EXERCISE OBJECTIVE
What is needed here is an exact copy of all the data.

SUPPLIED ENTRIES

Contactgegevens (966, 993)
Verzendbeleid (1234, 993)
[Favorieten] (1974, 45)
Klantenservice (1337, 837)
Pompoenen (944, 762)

SOLUTION TO THE EXERCISE
Contactgegevens (966, 993)
Verzendbeleid (1234, 993)
[Favorieten] (1974, 45)
Klantenservice (1337, 837)
Pompoenen (944, 762)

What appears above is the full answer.